Language arts teacher Paula Ewers explained how the grade-level teachers work as a dedicated team, meeting regularly together to talk about students who need extra help and other issues of concern to students. They also use interdisciplinary activities that link the subject areas. The culminating ecology research project, which spans several months, combines skills the students have learned in all areas and prepares students for high school research.
Having the teachers model how to work as a team has helped the students to work as a team as well. Ewers commented on what a great job the eighth grade did putting on a dance recently, organizing the whole thing from tickets and music to clean-up.
Science teacher James "Tree" Trierweiler told the school committee about the advisor-advisee program they call "breakfast club" that has been evolving since it started on a small scale four years ago. Now it includes all of the eighth-grade teachers plus guidance counselor Kim Reid and Principal Andy Goyer so that all of the students can be accommodated in small groups.
In eighth grade, "peer groups are everything," Tree said. When kids get upset about other things that are happening in their lives, they cannot concentrate on school work. The breakfast clubs provide a place to work on these other issues. The goal of the program is to help the teachers and students get to know themselves, to know each other and ultimately, to learn how to help each other, he said.

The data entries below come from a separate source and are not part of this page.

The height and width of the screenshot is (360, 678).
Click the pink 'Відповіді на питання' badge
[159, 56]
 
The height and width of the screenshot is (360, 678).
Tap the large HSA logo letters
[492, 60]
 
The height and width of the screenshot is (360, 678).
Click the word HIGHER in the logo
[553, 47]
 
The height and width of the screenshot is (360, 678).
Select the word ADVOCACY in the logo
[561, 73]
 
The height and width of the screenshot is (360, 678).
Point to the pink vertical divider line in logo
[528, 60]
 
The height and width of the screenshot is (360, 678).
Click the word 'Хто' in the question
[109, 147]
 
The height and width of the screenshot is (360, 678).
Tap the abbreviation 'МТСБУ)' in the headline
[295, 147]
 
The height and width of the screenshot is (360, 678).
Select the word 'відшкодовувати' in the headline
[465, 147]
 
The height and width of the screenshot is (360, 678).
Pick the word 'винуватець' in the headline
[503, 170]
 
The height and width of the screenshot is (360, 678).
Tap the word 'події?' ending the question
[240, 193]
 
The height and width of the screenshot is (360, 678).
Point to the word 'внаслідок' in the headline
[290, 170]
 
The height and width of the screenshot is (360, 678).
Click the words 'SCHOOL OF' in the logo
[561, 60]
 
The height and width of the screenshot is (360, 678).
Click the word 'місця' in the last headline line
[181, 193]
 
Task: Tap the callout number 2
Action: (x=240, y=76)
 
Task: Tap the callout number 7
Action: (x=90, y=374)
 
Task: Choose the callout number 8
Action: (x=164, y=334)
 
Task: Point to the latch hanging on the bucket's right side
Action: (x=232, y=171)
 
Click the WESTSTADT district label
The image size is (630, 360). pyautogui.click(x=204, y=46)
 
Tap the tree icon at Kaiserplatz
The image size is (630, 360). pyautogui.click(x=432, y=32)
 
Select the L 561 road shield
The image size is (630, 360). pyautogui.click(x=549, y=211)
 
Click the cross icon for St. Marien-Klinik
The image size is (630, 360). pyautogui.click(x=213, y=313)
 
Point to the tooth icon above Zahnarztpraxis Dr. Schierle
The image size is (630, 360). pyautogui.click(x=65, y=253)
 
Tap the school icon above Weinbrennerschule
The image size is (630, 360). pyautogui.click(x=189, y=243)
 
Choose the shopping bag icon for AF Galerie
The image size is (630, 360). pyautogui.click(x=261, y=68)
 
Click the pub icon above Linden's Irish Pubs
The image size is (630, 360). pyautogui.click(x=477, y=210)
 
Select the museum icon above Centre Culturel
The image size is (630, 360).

Special education teacher Trish Comeau talked about how they have been looking at learning styles recently, getting the students to determine what their own learning styles are and trying to do the same with the teachers. Math teacher Rob Quaden added that it is also helpful for teachers to know students' learning styles.
The program is continuing to evolve as the teachers see what works well and what does not, Quaden said. Superintendent Davida Fox-Melanson commented that the students are aware of how the teachers, administrators and staff treat each other. When the adults work as a team, it helps the students to work as a team as well, she said, reinforcing Ewers' previous thought.